Много лет назад, когда только Енисей связывал ту-руханцев с миром, в таком прощании был особенный смысл, но и сейчас эта немного грустная, немного торжественная традиция нужна людям. Без проводов нет встречи — и как уйдут последними с сиренами и ракетами почтовые катера, так и придут первыми, оглашая просыпающиеся берега гулом, озаряя небо фейерверком.
Кончается навигация, кончаются наши разъезды по селениям и стойбищам. В этом году наш отряд прибыл в район рано, когда еще лежал снег. Прошли короткая весна и чуть длиннее лето.
В багаже магнитофонные ленты и фотопленки, а больше всего записей, полевых дневников с короткими заметками и зарисовками, нужными для воссоздания истории маленького народа.
Народов без истории нет, есть еще не написанные истории, но сама история уже сотворена людьми. Ищи ее, пойми ее и дай всем людям. Они ждут ее, как ждет Дагай, ставший легендой своего народа.
На далеком озере среди многочисленных временных и постоянных построек рыбаков-кетов или в одинокой палатке охотника за тридевять земель разговор о прошлом и настоящем возвращался к Дагаю. Медленно раскуривая деревянную канчу — трубку, плотно набитую «верховским» табаком, собеседник вспоминал смешной или серьезный случай, бывший с Дагаем.

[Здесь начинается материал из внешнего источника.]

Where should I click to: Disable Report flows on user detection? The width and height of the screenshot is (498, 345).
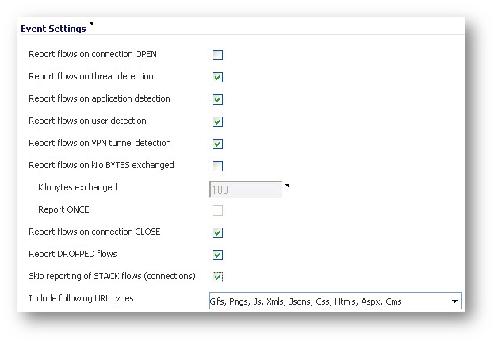(217, 121)
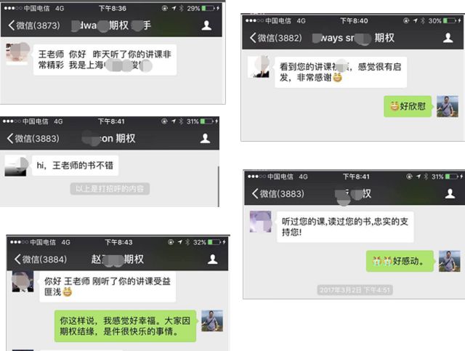Go back via 微信(3882) arrow
The width and height of the screenshot is (465, 351).
[x=253, y=38]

Дагай как легенда. О нем равно хорошо говорили и те, кто жили за пятьсот километров на север от озера Печалька, и за триста километров на юг. Добрые дела имеют быстроногих вестников.
Говорили, что одному незадачливому охотоведу Дагай серьезно доказывал:
— В здешних краях гусь с железную печку размером. Вот какой гусь, сам убил.